The repo contains a local docker compose based environment with example backend services, Prometheus and Grafana (for monitoring), all pre configured and including a Grafana dashboard.
Running ./local_run.sh will start up the containers and run the proxy:
You can then send traffic to the load balanced backends via:
curl -H "Host: test-lb.home" https://127.0.0.1:4000/ --insecure
To access Grafana/Prometheus via the proxy you need to override your host header, the simplest way is to add both to your hosts file:
127.0.0.1 grafana.home
127.0.0.1 prometheus.home
Then browse to https://prometheus.home:4000/ or https://grafana.home:4000/. There will be a certificate error as this is configured to use the example self signed certs in the repo.
Configured in config.yaml
The key and cert paths are also defined in the yaml file. Only the connection between the client and proxy is encrypted.
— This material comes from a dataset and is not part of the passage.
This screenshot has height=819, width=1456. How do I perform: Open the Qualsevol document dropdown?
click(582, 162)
There is an optional global timeout config value in milliseconds (see the example config file) which applies to all connections from the proxy to backends. Defaults to 60 seconds if not configured.
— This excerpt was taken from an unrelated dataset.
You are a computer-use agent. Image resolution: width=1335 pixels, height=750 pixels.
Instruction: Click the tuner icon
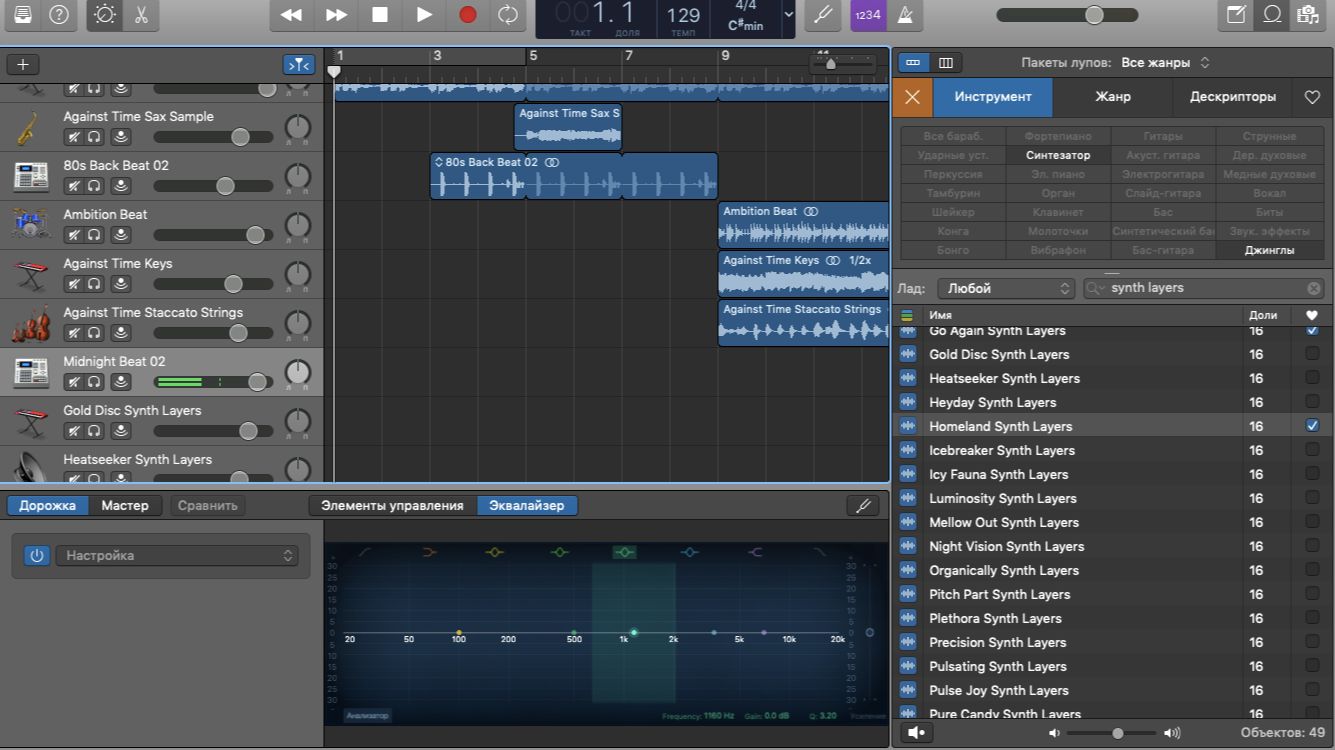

The proxy uses the host header to decide where to send the request, and this is configured in the yaml config file under "backends". The host header needs to match the name value, then the request is proxied to the location. For example:
backends:
- name: "origin.home"
location: "127.0.0.1:10000"
A request with the host header origin.home would be proxied to 127.0.0.1:10000
Load balancing
Multiple backends can be defined for a given host header, where requests to these backends is load balanced. Currently only round robin load balancing is supported. Example config:
backends:
- name: "test-lb.home"
backend_type: "loadbalanced"
locations:
- "127.0.0.1:8000"
- "127.0.0.1:8001"
Unit and integration tests can be run via cargo test -- --test-threads=1, single thread mode is required for the integration tests.
Requirements
- A configured TLS key and cert
- A running backend / origin server
- A configuration file defining the proxy listen address / port, as well as a backend server config
The server can simply be run via cargo run. Below are some curl manual test examples (using self signed certs).
HTTP 1.1 client example
curl -v --http1.1 https://localhost:4000/ -H "Host: origin.home" --insecure
> GET / HTTP/1.1
> Host: origin.home
> User-Agent: curl/7.68.0
> Accept: */*
>
* TLSv1.3 (IN), TLS handshake, Newsession Ticket (4):
<
This is the Python origin server, listening on port: 10000 request HTTP version: HTTP/1.1
HTTP 2 client example
curl -v --http2 https://localhost:4000/ -H "Host: origin.home" --insecure
> GET / HTTP/2
> Host: origin.home
> user-agent: curl/7.68.0
> accept: */*
>
* TLSv1.3 (IN), TLS handshake, Newsession Ticket (4):
<
This is the Python origin server, listening on port: 10000 request HTTP version: HTTP/1.1
You will notice that the origin server reports an HTTP 1.1 protocol, this is due to the code currently downgrading the downstream connection, see the code for more details.